Tips when storing food types and examples
- Keep in the Refrigerator—assuming you have access to electricity or a backup power source.
- Keep the food in a Freezer—assuming you have access to electricity or a backup power source.
- Use a root cellar. A root cellar is a cold, dark, damp storage space for potatoes, some fruits, winter squash, and other root vegetables.
- Keep certain foods in the ground until you need it
- Leave on the plant/tree as long as feasible or till needed.
- If at all possible, avoid butchering animals until the meat is required.
- Plan to grow as much as you can eat then consumes as much as you can.
Purchase canned goods or make your own.
Dry/Bulk— Legumes, Pasta, Spices, Whole Grains, Sweeteners, or Processed
The above-mentioned food storage considerations absolutely apply here.
To keep moisture and oxygen out, this entire food category must be kept in an airtight container.
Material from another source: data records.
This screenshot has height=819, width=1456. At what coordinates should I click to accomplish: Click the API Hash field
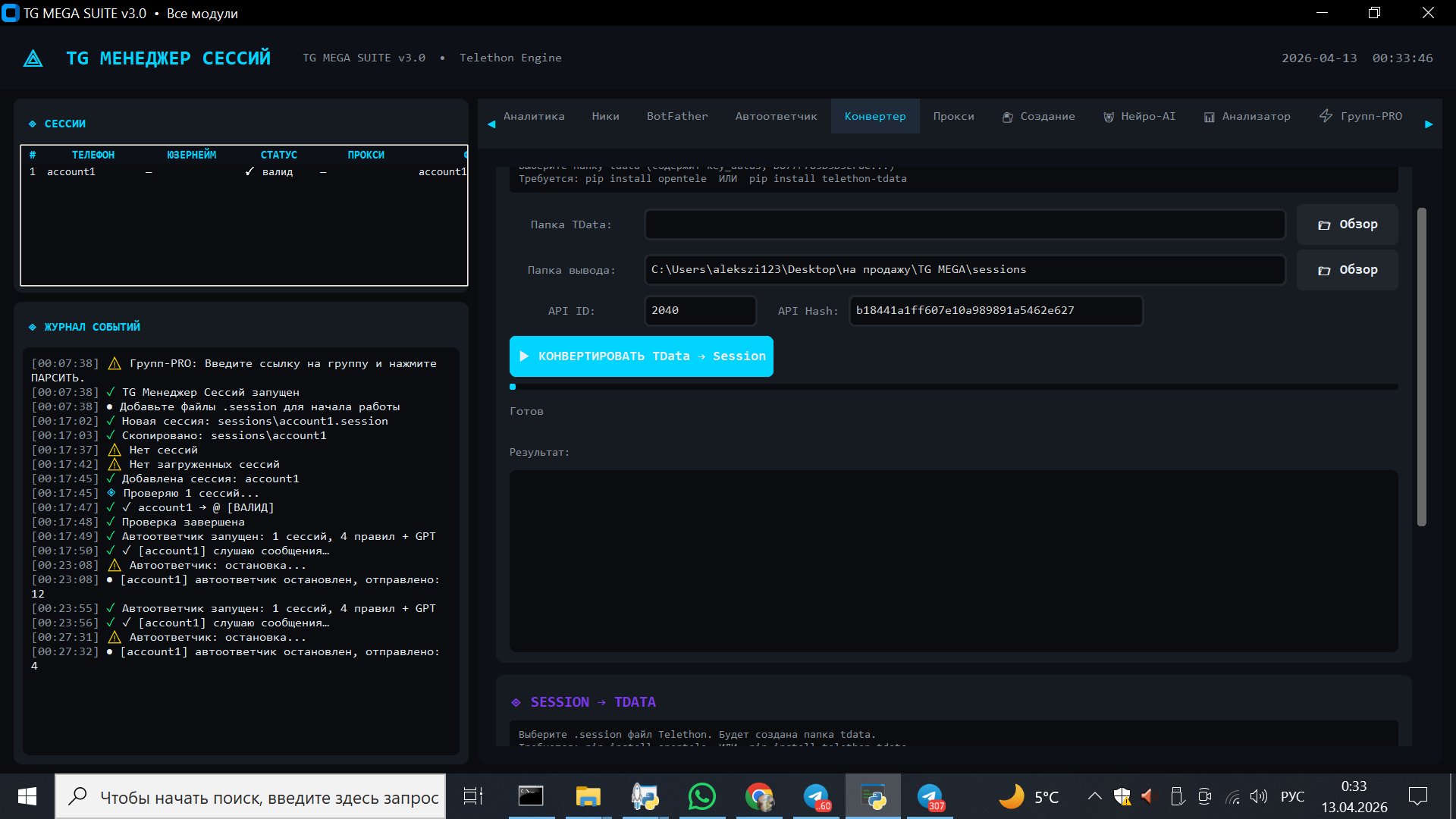click(995, 311)
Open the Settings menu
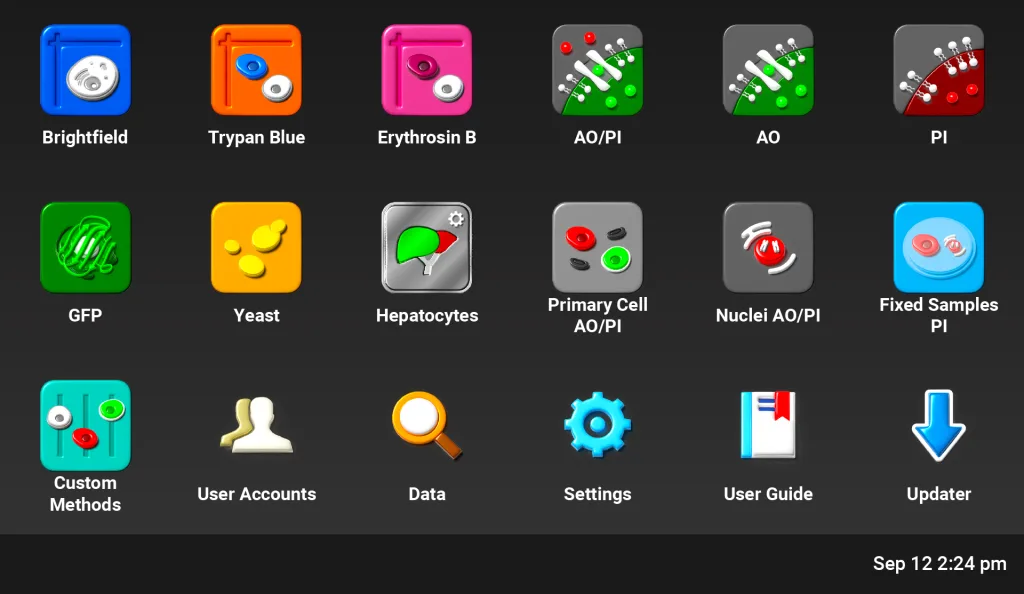Viewport: 1024px width, 594px height. (597, 425)
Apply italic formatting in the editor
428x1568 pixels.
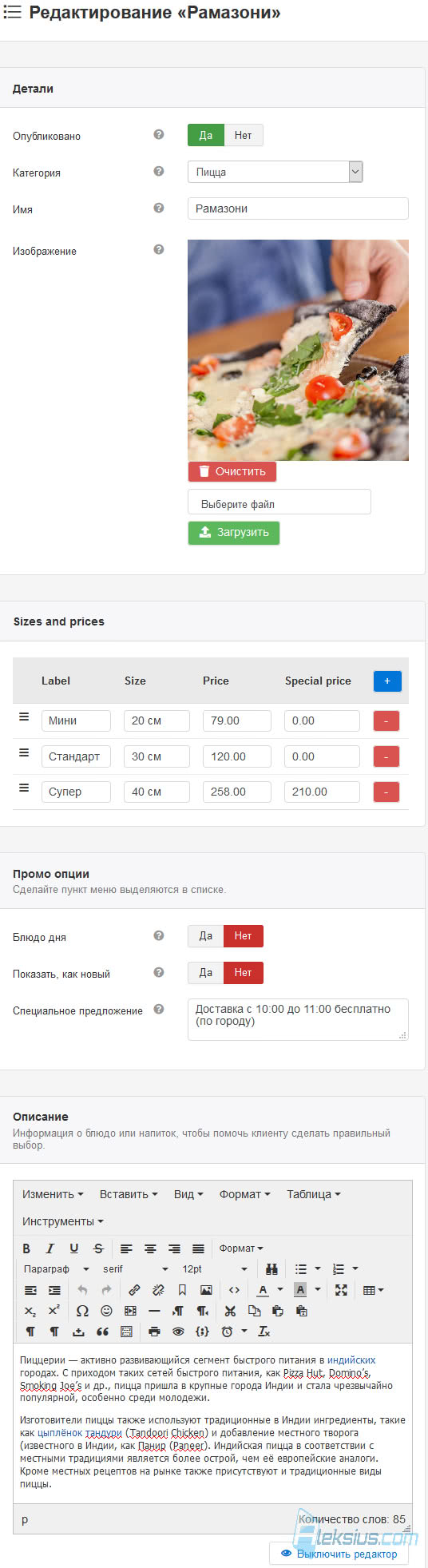(50, 1248)
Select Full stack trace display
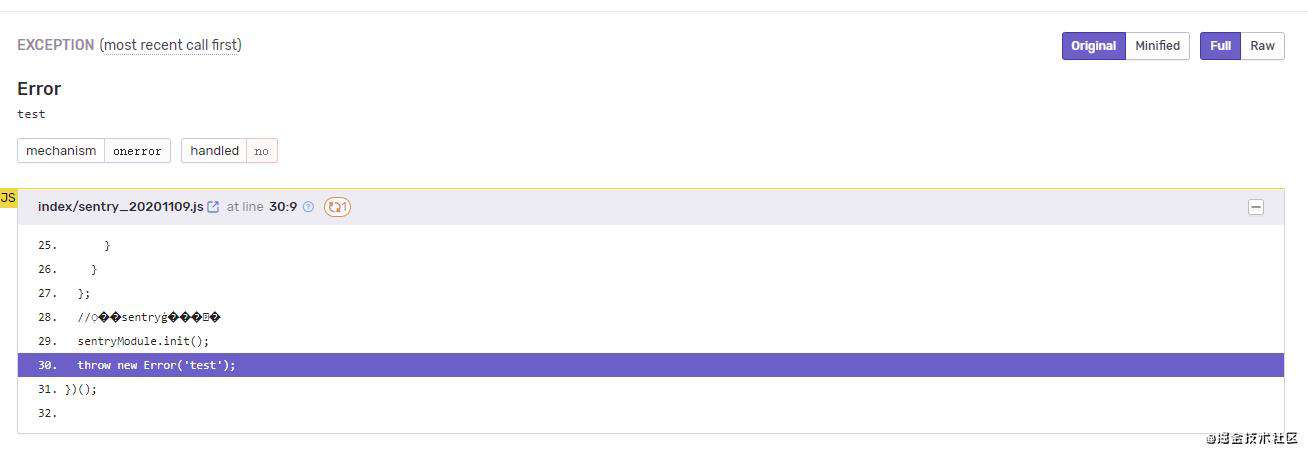 (x=1220, y=46)
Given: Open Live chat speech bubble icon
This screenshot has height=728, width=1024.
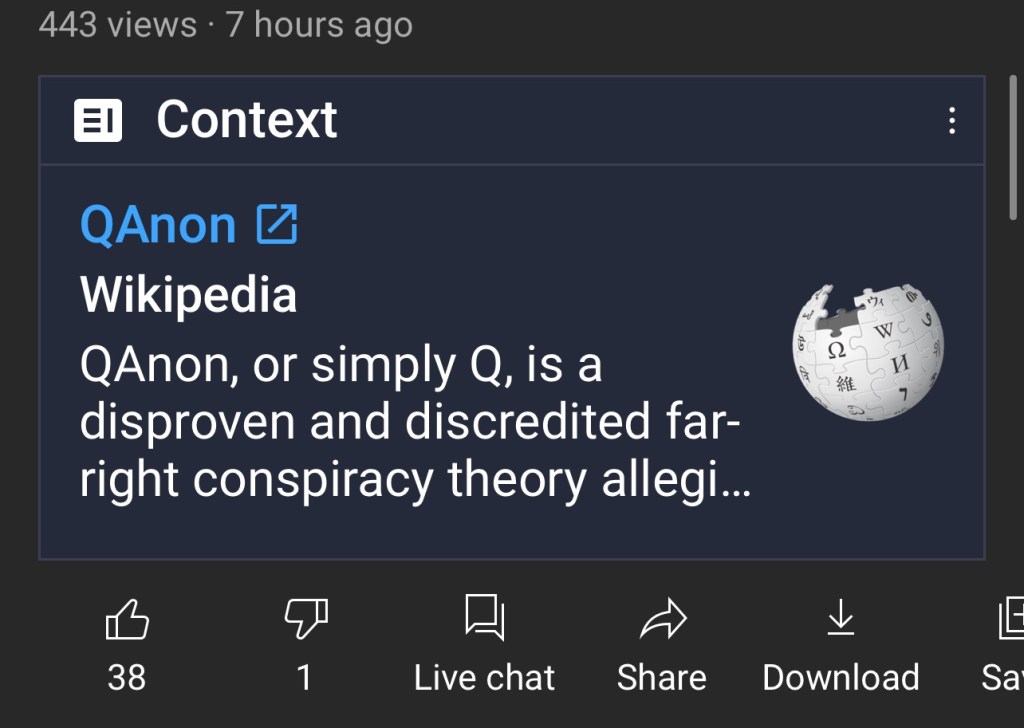Looking at the screenshot, I should tap(484, 617).
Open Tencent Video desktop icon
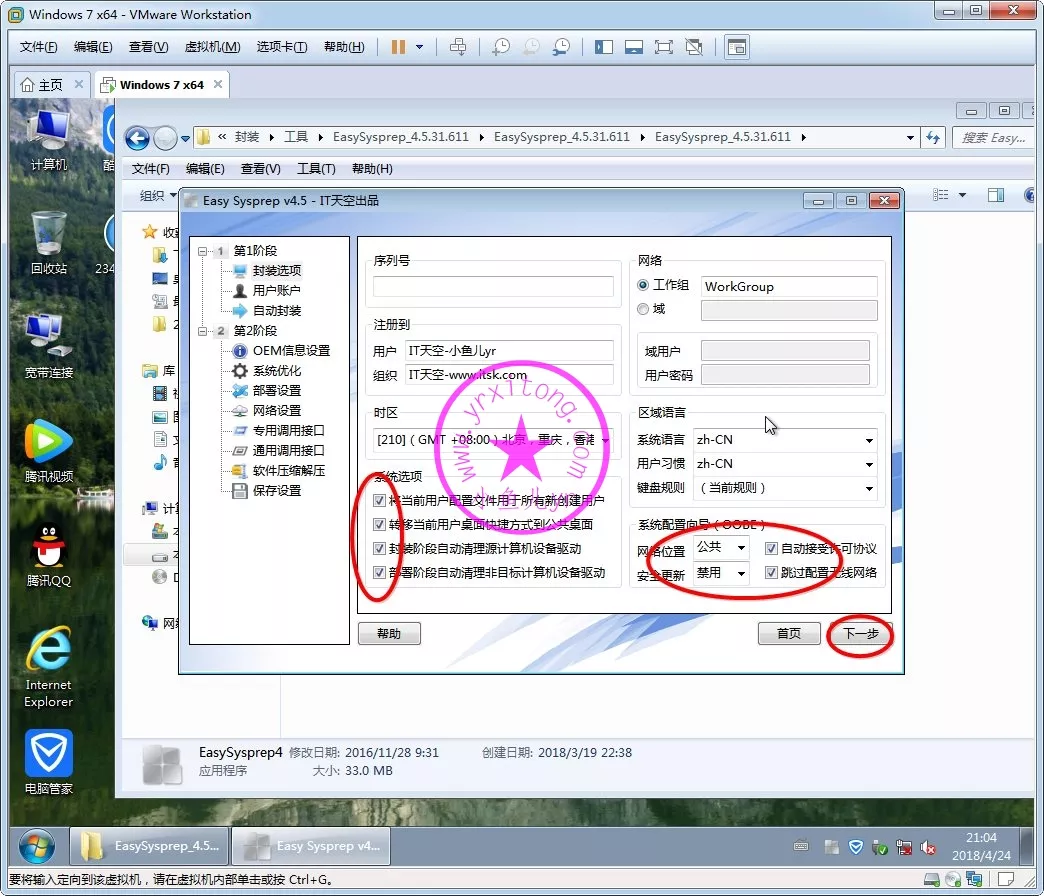This screenshot has height=896, width=1044. [48, 448]
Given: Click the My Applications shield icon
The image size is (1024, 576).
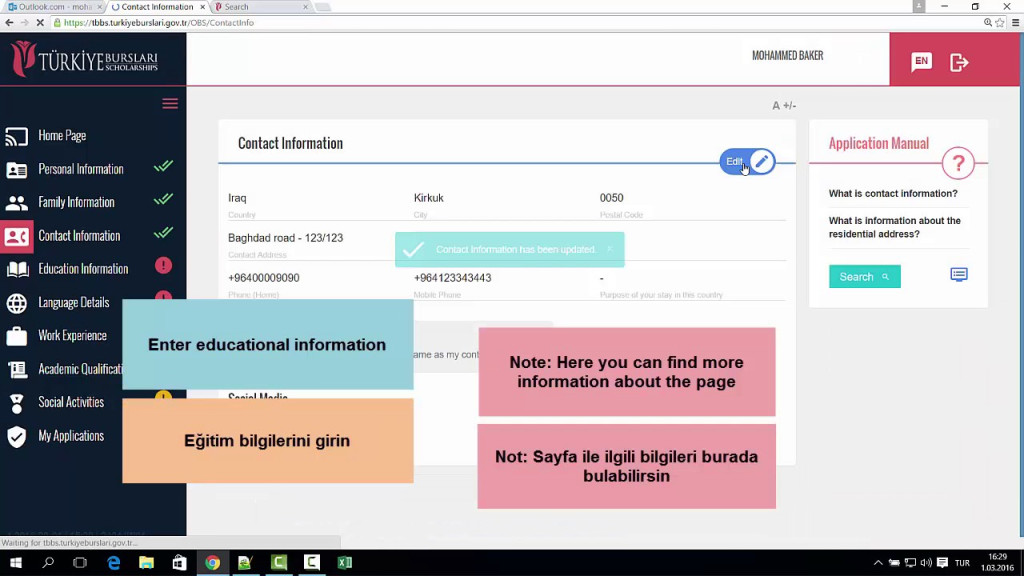Looking at the screenshot, I should click(x=17, y=437).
To begin storage, each of these items should be frozen for a minimum of 10 days at zero degrees or colder. This destroys insect eggs, preventing them from hatching and attacking/contaminating the meal. If properly preserved, these foods can be kept indefinitely.
Frozen—Meat, milk, seeds, vegetable, and fruit
Because freezing space and electricity are one of the easiest techniques of storing food. If you use this approach, you must have backup power and an alternate cooking method, in the case where you run out of power or you can no longer use the freezer.
Food may be stored in a variety of ways once it has been harvested or slaughtered. Such food storage methods can be traced back to ancient times. Drying, chilling, and fermentation are some of the earliest techniques of food preservation. Canning, pasteurization, freezing, irradiation, and chemical addition are all examples of modern methods of food preservation. Modern food preservation has benefited greatly from advancements in storing and packing food materials.